Thursday, January 19, 2012

Source Code

It seems like the publisher didn't manage to upload the source code to the books website at

Please find a temporary solution at

This file is 425 Mb. This file should be up in an hour from now. In the moment I upload a changed version that holds the demo for the second article "Practical Binary Surface and Solid Voxelization with Direct3D 11 by Michael Schwarz". It was missing in the original version.

Monday, January 2, 2012

Extended Table of Contents

Here is the introduction to each section of the book:

Geometry Manipulation
The "Geometry Manipulation" section of the book focuses on the ability of graphics processing units (GPUs) to process and generate geometry in exciting ways.

The first chapter "Vertex Shader Tesselation" by Holger Gruen presents a method to implement tesselation using the vertex shader only. It requires DirectX 10 and above to work. This method does not require any data in addition to the already availalbe vertex data in contrast to older techniques that were called "Instanced Tesselation". It solely relies on the delivery of SV_VertexID and uses the original vertex and index buffers as input shader resources.

The next chapter "Real-Time deformable Terrain Rendering with DirectX 11" by Egor Yusov describes a high-quality real-time terrain visualization of large data sets, that dynamically controls the triangulation complexity. This terrain system combines efficient compression schemes for the height map with the GPU-accelerated triangulation construction, while at the same time supports dynamic modifications.

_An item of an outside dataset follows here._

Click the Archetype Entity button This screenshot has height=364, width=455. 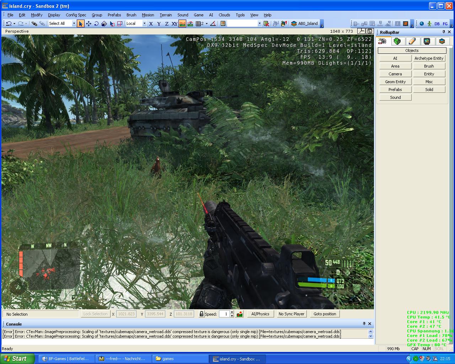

Alan Chambers describes in the article "Optimized Stadium Crowd Rendering" the design and methods used to reproduce a 80,000 seater stadium in detail. This method was used in the game Rugby Challenge on XBOX 360, PS3 and PC. He reveals several tricks used to achieve colored "writing" in the stands, ambient occlusion that darkens the upper echelons and variable crowd density that can be controlled live in-game.

Anti-Aliasing methods to replace hardware Multi-Sample Anti-Aliasing (MSAA) with a software method that works in the Post-Processing Pipeline are very popular since a Multi-Sample Anti-Aliasing (MLAA) solution on the GPU was covered in GPU Pro 2. Emil Persson covers in his article "Geometric Anti-Aliasing Methods" two Anti-Aliasing methods, that are driven by additional geometric data generated in the geometry shader or stored upfront in a dedicated geometry buffer that might be part of the G-Buffer.

-- Wolfgang Engel

The field of real-time rendering is constantly evolving and it can be challenging to keep up-to-date with the latest tricks and techniques. The goal of the rendering section is to introduce both beginner as well as seasoned graphics programmers to some of the latest advancements in real-time rendering. These techniques are all very practical and many can be found in the latest games on the market.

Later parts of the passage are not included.